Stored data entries
========================================

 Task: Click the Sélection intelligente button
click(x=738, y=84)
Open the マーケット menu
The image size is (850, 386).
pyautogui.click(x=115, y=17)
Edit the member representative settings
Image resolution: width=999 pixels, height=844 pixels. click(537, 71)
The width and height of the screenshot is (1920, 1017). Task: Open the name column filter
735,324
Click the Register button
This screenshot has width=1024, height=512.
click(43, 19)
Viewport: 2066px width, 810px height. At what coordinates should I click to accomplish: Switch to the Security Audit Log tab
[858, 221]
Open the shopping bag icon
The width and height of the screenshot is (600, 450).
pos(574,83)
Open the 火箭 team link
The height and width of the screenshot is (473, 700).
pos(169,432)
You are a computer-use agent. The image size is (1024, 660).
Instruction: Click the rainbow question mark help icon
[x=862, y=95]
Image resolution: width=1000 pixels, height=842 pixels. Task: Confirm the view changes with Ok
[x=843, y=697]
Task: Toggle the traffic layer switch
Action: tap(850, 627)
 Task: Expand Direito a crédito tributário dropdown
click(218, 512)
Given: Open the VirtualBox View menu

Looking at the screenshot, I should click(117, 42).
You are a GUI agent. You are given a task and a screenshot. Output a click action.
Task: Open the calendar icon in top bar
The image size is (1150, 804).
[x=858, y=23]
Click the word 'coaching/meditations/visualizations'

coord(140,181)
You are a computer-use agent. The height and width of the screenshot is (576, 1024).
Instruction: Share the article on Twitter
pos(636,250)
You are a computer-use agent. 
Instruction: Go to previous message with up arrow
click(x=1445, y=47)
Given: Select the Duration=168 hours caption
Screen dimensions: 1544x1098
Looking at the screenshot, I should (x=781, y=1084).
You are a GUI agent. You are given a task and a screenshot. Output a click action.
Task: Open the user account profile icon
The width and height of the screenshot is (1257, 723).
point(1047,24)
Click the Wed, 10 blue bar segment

========================================

AIM OF THE EXERCISE: Please restate, exactly as written, the line that holds "Given: Select the Duration=168 hours caption" and all remaining lines of the data above, and only those.

ANSWER:
Given: Select the Duration=168 hours caption
Screen dimensions: 1544x1098
Looking at the screenshot, I should (x=781, y=1084).
You are a GUI agent. You are given a task and a screenshot. Output a click action.
Task: Open the user account profile icon
The width and height of the screenshot is (1257, 723).
point(1047,24)
Click the Wed, 10 blue bar segment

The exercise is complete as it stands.